Esta noche ha sido distinta: He soñado.
Eso me sucede con tan poca frecuencia que me
decidí a abrir el cuaderno y contarles.
Escojo un par de palabras mientras la tinta se
adhiere a esta piel suavemente, sin quejarse, deslizándose.
Levanto la vista ante un sonido inesperado. Cierro el cuaderno,
abro la puerta. Es mi amiga Miriam, quien se dispone
a contarme que su novio le ha dejado por enésima
vez; y que ésta, como todas las anteriores, no ha sido
culpa suya. Yo le escucho, con mi cordura heredada
y mi locura aprendida.
Me gusta cómo me miente. En un vaivén de palabras
la he perdido. Nos perdemos. Abro el cuaderno,
cierro los ojos. Me escapo de esta vida propia
y ajena que me persigue y que me encuentra.
Mis pasos errantes me han traído a un mercado,
donde se comercia con niveles de vida, ideologías
y pensamientos adheridos a los bienes materiales.
Esto nadie lo entiende y muy pocos lo saben.
Yo les miro y les descifro.
Intuyo y acierto.
Estoy en el tren. Abro el cuaderno, cierro el vagón.
Mis oídos se pierden en una conversación tan efímera
como su contenido: el susurro de un “te quiero”
que se pierde entre vapores y pasos.
Cierro el cuaderno. Les observo con ojos llenos
de ayeres, con un dejo de costumbre.
Les hago míos, les nombro, les admiro y les desprecio.
Ellos no me ven, no me imaginan, no existo. Resulta
obsceno observarles así: oculto en el anonimato,
en la comodidad del camuflaje de las multitudes
que roban la propia individualidad (y la personalidad).
Me pierdo; me encuentro.
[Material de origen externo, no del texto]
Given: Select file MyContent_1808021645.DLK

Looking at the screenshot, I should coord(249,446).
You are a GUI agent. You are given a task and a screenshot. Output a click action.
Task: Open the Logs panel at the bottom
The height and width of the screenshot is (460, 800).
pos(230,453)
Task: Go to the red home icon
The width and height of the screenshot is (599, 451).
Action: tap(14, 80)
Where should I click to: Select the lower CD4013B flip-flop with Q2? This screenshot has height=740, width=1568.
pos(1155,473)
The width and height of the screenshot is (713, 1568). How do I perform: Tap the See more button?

Abro el cuaderno:
aspiro la frescura del verde y los colores, que
me llenan de primaveras viejas y de recuerdos
que no han ocurrido – y acaso jamás ocurrirán.
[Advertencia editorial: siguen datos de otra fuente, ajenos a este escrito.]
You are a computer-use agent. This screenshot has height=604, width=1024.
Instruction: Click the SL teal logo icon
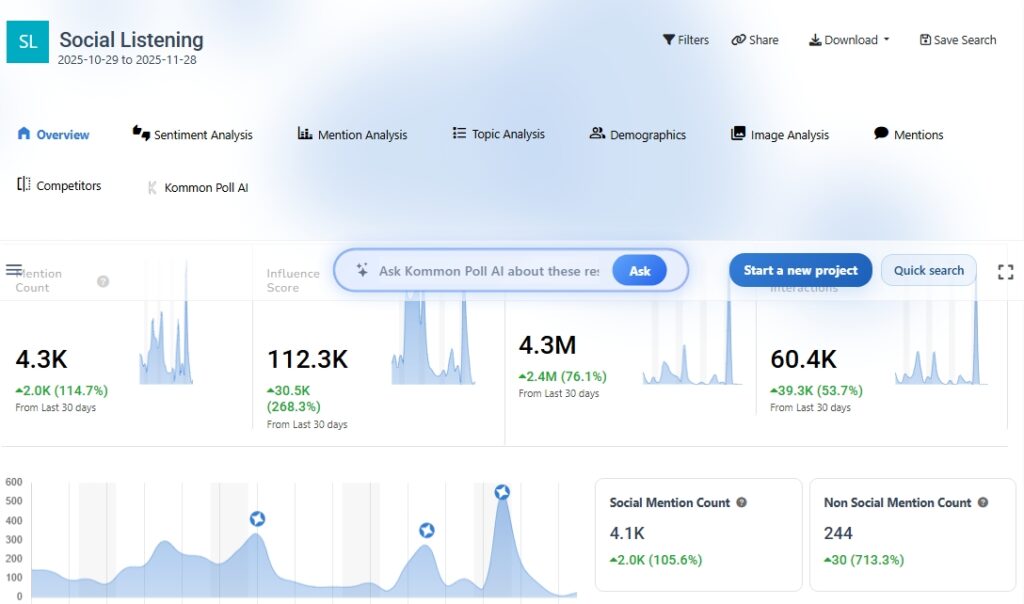[27, 42]
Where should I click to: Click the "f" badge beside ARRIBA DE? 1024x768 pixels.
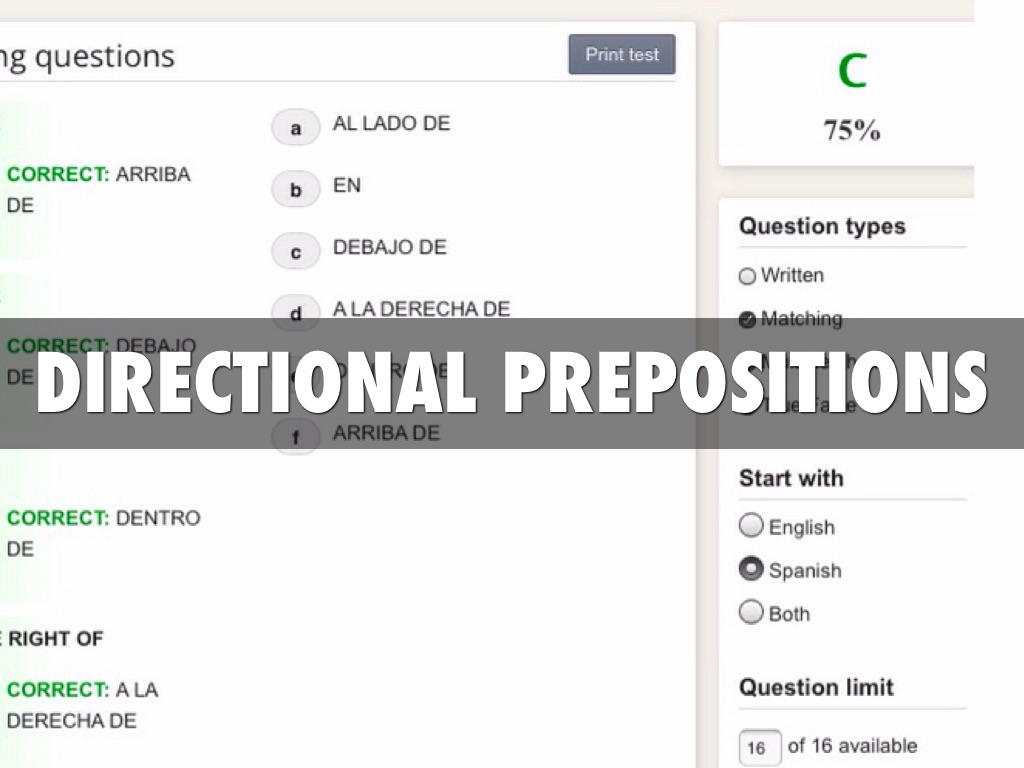pyautogui.click(x=295, y=437)
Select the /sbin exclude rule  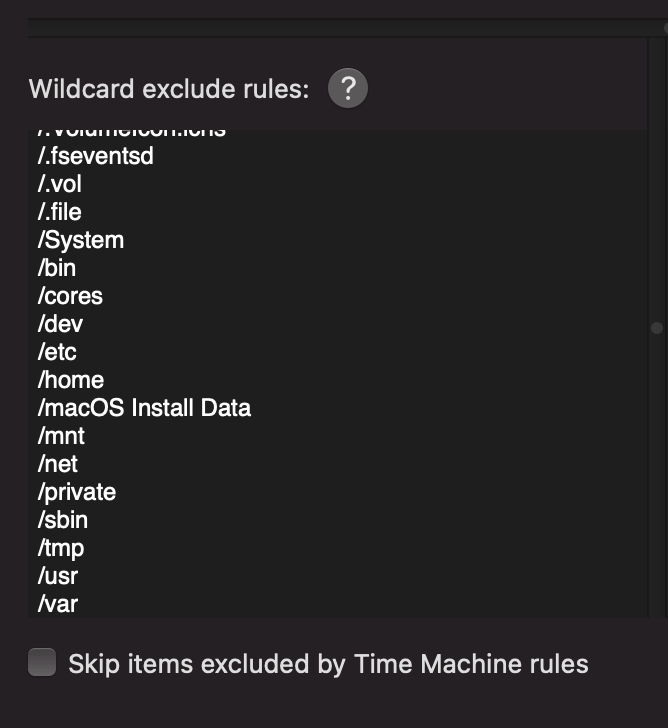pos(63,520)
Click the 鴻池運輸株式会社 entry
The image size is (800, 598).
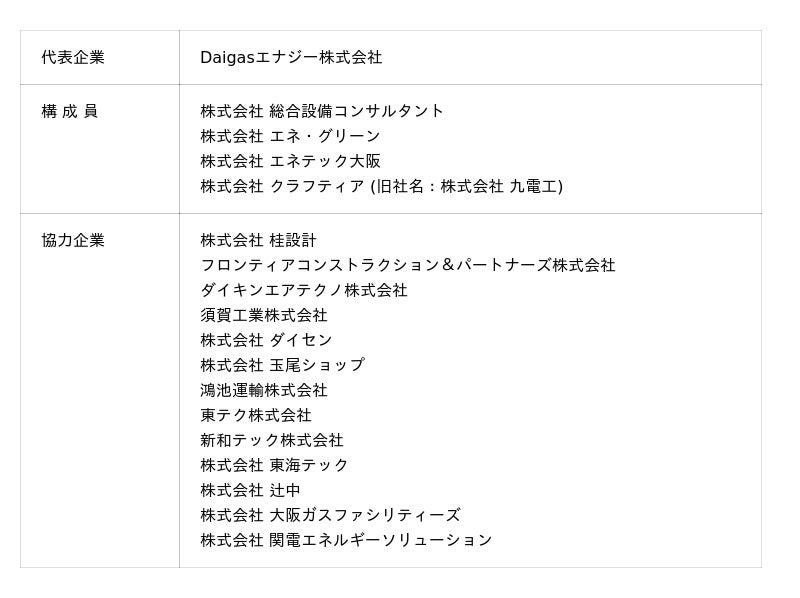pyautogui.click(x=264, y=390)
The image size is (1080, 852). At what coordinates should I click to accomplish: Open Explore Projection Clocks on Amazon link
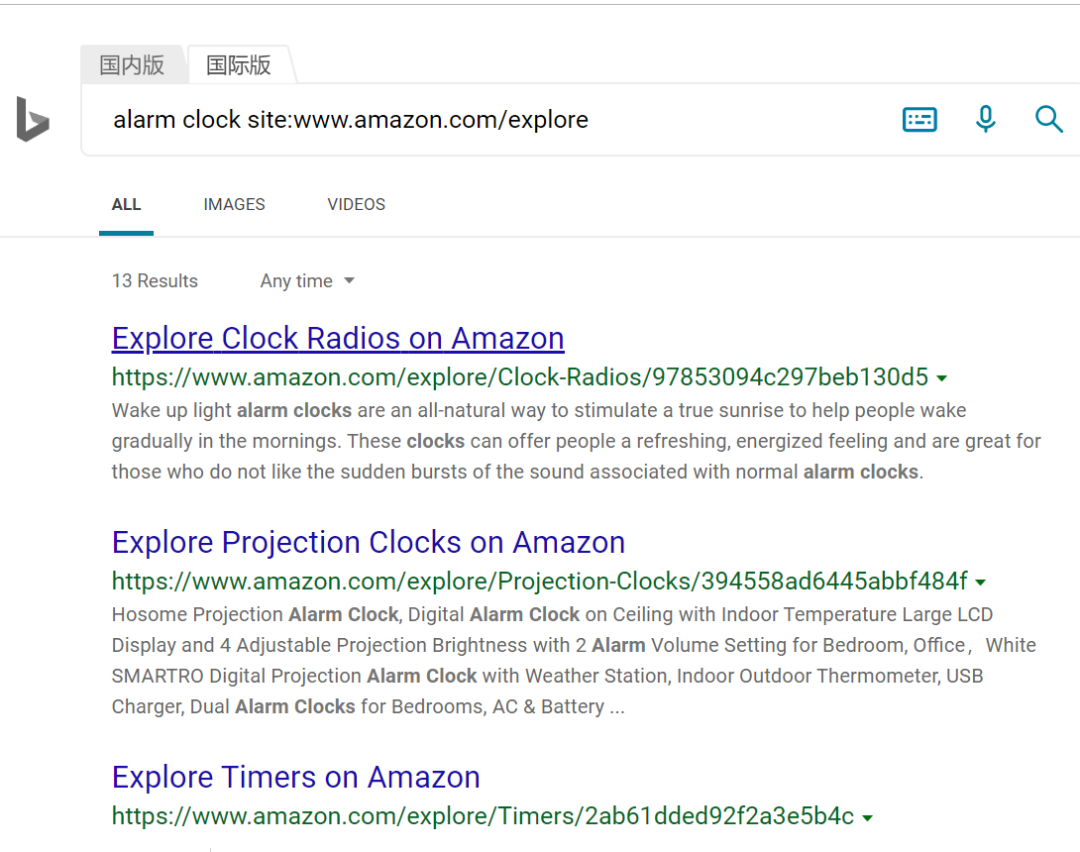point(368,542)
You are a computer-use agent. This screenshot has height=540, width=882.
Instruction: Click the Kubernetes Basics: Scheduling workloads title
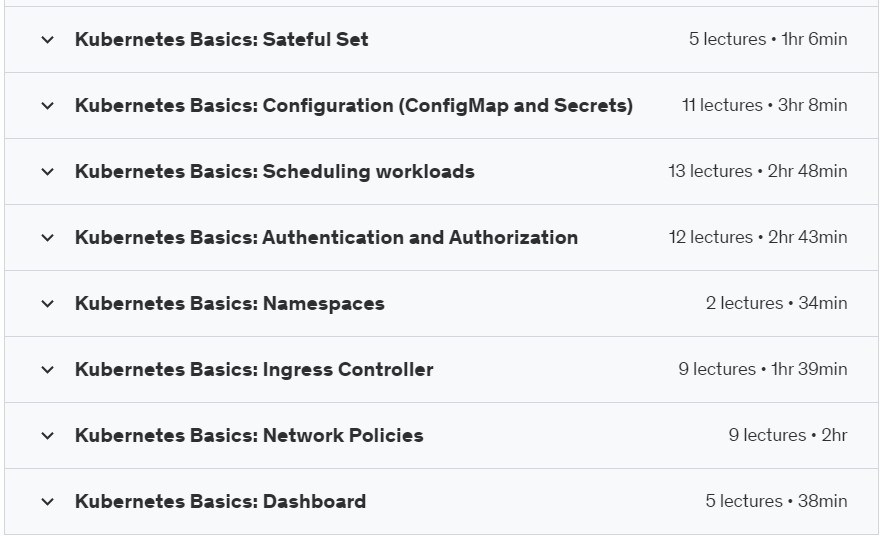point(274,172)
Cierro. Me encierro. Me angustio. Suspiro.
Escucho: El ruiseñor canta. Habla de temas tan
sublimes que ponerlos en lengua humana
sería querer materializar lo etéreo.
Dejo las palabras. Me abandono en la noche –
en su olor a naranjo – y sueño. Sueño sin cesar
y sin culpa: mañana lo habré olvidado todo.